Test of manliness
I was happy a friend gave me a listing of blogs that offered ideas about manliness. Our society today seems in urgent need of these ideas. There’s now a growing confusion in this area, made worse by the fact that ideologues are promoting all kinds of doctrines, not all of them certified correct.
Not only are there strong gender-bending influences around now, the line between male and female blurred. In many places, the transition from boyhood to manhood seems to be trapped in a warped understanding of what to be manly is.
The youth are mostly affected by this situation. With today’s communication technologies, they can get exposed to a lot of concepts about manliness and yet can still miss the right one.
Or worse, they can become so skeptical and cynical about the whole issue that they would not mind anymore if what they have is right or wrong.
Many would rationalize that the world is big enough to fit all sorts of cultures of manliness. Besides, there’s a trend toward tolerance, precisely because of the increasing variety of mentalities and lifestyles we have today.
So, not to make a big fuss out of this question seems to be the politically correct attitude to take. To a certain extent, I can understand and accept that attitude. But I think it would be wrong if we leave things simply at that level. There has to be an earnest effort to rediscover what true manliness is.
In fact, across history, cultures and peoples, the search for manliness has always been a prominent feature in social life. Different rites of passage have emerged depending on the community’s consensus on the matter.
That’s a very understandable natural process. The problem with that is that since it is time, place and culture-bound, the idea of manliness is not planted on firm ground. It’s not stable and universal. It can become obsolete after some time or when circumstances change.
In a primitive society always engaged in tribal wars, for example, to be manly means to fight, to be a soldier. But when civilization improved and conflicts were resolved less through battles, its idea of manliness entered into a crisis.
There were other notions and practices that while containing some good elements just could not be given a universal applicability. I learned that among the Spaniards, they were told when still young that it was not manly for boys to cry. That’s cruel. Boys and men sometimes need to cry.
I remember when I was still in kindergarten learning English with American nuns in the city. Whenever I would go to the barrio where my father came from, the people there, rough and tough, would laugh at me because I spoke English and would distinguish the long a from the short a.
I was made to understand that speaking English that way was not manly. It was good that my parents assured me I was on the right track, and told me just to understand the barrio people. Otherwise, I would have been confused.
Several incomplete and even wrong definitions and descriptions of manliness have appeared in history. To be manly was viewed before as being like the Spartans of old, or like the privileged class of society, or an independent artisan or successful businessman.

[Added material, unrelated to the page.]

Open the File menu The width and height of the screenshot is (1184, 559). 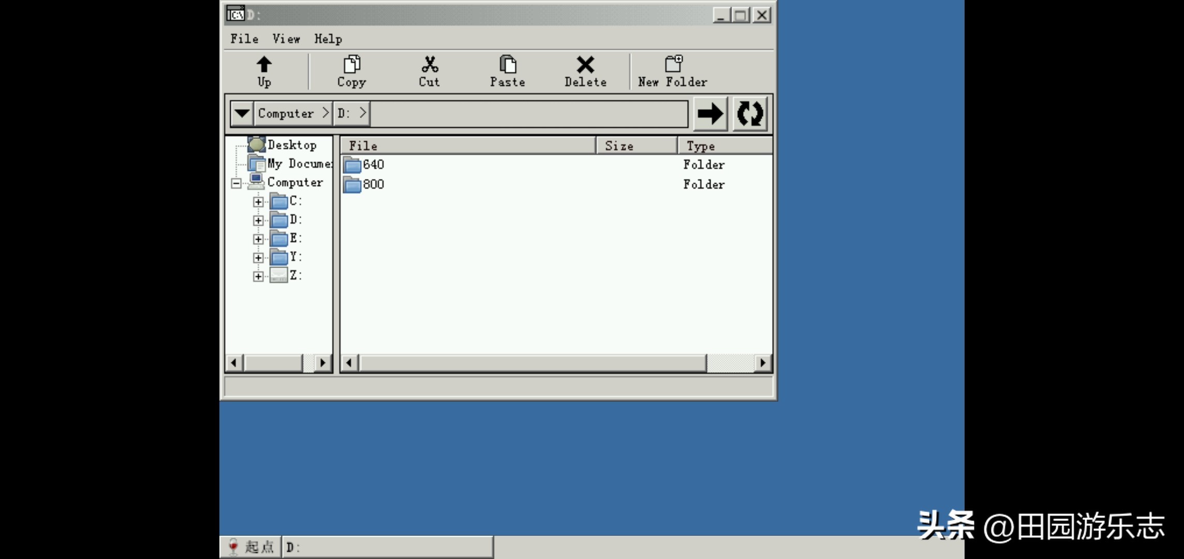point(244,39)
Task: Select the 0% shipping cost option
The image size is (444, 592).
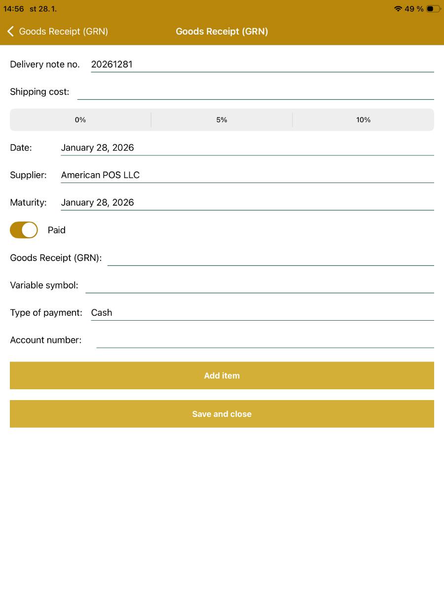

Sometimes, manliness was attached to having a Hercules-like physique, or being a Casanova or a playboy. Caricatures of manliness proliferated.

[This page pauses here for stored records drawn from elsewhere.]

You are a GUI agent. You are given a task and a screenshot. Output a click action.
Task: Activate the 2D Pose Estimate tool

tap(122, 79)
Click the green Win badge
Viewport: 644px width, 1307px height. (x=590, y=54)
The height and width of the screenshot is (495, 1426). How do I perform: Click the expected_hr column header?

We need to cultivate a culture of manliness grounded on the terra firma of the true nature of man. At our present age, we cannot simply remain in having a shallow understanding of manliness, vulnerable to pressure groups with questionable ideologies.
The old Greek and Roman civilizations have already given us a cue, by associating manliness with developing virtues, with the idea that everyone, man or woman, tries to excel and be the best one can be.
Precisely, the word virtue comes from the Latin stem “vir” which means man. To be manly, therefore, is to be virtuous.
What Christianity has done is to even ground this initially correct understanding of manliness by the Greeks and the Romans to its ultimate source. And that is to be like Christ—to be “alter Christus, ipse Christus” (another Christ, if not Christ himself).
Remember what St. John said of Christ: “He had no need that anyone should bear witness concerning man, for he himself knew what was in man.” (Jn 2,25)
In short, the test of manliness contains a crucial faith element to it. Absent that, everything becomes a mess.